El leñador se devanó los sesos pensando en qué podía hacer..., y de repente saltó tan alto que faltó poco para que se golpease la cabeza con una viga del granero. Alguien acababa de tocarle la muñeca.

Era Gavilán.

El muchacho sonrió nerviosamente a su hermano mayor. Gavilán había heredado el travieso sentido del humor de su madre, y su misma y contagiosa sonrisa. Su cabellera pelirroja estaba pegada al cráneo por la lluvia, y aún había hilillos de agua deslizándose sobre su pecosa nariz quemada por el sol.

—¿Por qué te estás escondiendo, Gaviota? —preguntó—. ¿Es que no vas a acabar con ellos?

El leñador hubiese podido dejar un arma en el suelo, pero lo que hizo fue rodear la cabeza del muchacho con un enorme brazo y atraerlo hacia él.

—¡Calla y no hagas ruido, bobo! ¡Necesitamos un plan!

—¿Cómo? —El muchacho se retorció para poder mirar por una grieta entre dos tablones—. ¿No podemos limitarnos a atacar? ¡Yo también tengo un arma!

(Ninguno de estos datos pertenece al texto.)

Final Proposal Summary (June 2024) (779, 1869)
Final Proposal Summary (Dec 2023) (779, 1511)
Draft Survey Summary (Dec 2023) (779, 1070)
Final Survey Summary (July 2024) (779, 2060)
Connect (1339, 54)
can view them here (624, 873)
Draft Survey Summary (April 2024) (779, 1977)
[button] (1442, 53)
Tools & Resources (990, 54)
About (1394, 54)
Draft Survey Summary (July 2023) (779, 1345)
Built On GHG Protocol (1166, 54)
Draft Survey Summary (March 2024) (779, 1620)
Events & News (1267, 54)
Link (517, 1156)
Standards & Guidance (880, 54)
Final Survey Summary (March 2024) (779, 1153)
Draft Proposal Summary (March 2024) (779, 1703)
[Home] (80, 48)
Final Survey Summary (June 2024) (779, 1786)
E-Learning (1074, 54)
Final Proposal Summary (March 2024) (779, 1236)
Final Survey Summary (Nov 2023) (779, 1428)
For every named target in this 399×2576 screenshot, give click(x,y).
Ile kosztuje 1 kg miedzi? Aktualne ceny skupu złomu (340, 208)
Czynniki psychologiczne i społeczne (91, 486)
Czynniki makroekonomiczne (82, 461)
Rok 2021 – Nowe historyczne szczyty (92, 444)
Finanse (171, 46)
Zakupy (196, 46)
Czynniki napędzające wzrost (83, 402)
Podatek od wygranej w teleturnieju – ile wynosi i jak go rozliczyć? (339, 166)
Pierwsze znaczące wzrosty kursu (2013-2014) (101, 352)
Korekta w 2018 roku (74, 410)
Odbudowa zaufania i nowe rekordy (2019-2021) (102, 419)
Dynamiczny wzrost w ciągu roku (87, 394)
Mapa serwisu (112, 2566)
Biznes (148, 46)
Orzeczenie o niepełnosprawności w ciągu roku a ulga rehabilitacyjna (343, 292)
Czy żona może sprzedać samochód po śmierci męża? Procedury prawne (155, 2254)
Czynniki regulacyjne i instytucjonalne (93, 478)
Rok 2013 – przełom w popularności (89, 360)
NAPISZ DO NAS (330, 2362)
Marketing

Gavilán alzó un clavo oxidado, uno de los que habían lanzado los trasgos.

Gaviota casi suspiró. El niño tenía once años, y ya estaba dispuesto a enfrentarse al mundo entero. Gaviota no podía condenarle y tampoco podía condenar su entusiasmo, pero tenía que protegerle y cuidar de él.

—Escucha, Gavilán: coge esa vara puntiaguda que usan para empujar a los cerdos, da un rodeo y vuelve por el otro lado. Yo atacaré desde aquí, y tú puedes ser la reserva. Quizá consigas pillar desprevenido a algún soldado acercándote por detrás y... ¡Oh, oh!

Gaviota había vuelto a mirar por el agujero, y vio que un soldado agarraba repentinamente por los cabellos a un chico llamado Ardilla. Después el soldado colocó el filo de su espada sobre la frente del chico.

—¡Quiero vuestra plata, o el chico perderá su cuero cabelludo! —aulló.

Ardilla gritó mientras el soldado empezaba a usar la espada como si fuese una sierra. La piel se separó en una línea escarlata. La lluvia empujó sangre hacia los ojos cerrados del chico. Una madre chilló.

Foca, que normalmente era un cobarde, dio un paso hacia adelante para defender a su hijo. Pero un soldado pinchó el gordo estómago de Foca con la punta de su espada, y se rió cuando le vio dar un respingo. Febrilla, la esposa de Foca, protestó, y el soldado la golpeó con el plano de la hoja. Otro soldado alzó su espada.

—¡Matemos a unos cuantos! Eso hará que los otros despierten de una vez...

Gaviota masculló una maldición.

—¡Muévete, Gavilán! ¡Haz lo que te he dicho y ve por detrás! —El leñador empujó a su hermano, que echó a correr a lo largo del granero. Después Gaviota atacó por el otro lado, haciendo girar velozmente su hacha detrás de él—. ¡Uníos a mí! ¡Armaos! ¡Yaaaaaahhhhh!

* * *

Tal como había esperado, su repentino ataque dejó perplejos a los soldados, con el resultado de que unos cuantos de ellos no hicieron nada. Pero los veteranos se movieron con la velocidad del rayo. Cuatro de ellos se agruparon, poniéndose espalda contra espalda, y se colocaron detrás de los aldeanos para determinar la fuente de la amenaza.

El joven soldado que mantenía inmovilizado a Ardilla titubeó y se llevó una mano al escudo que colgaba de su espalda. Gaviota, con toda su robusta masa goteando agua, siguió adelante sin dejar de gritar hasta encontrarse lo bastante cerca para poder atacar, y golpeó. El asesino alzó su espada cuando ya era demasiado tarde, y toda la potencia del hacha que Gaviota usaba para cortar troncos le dio de lleno debajo de la axila. El terrible impacto hizo que saliera despedido un metro hacia un lado, y el soldado gimió y se dobló sobre la hoja. Después se derrumbó, con el corazón parado, y resbaló por encima del hacha hasta caer al suelo.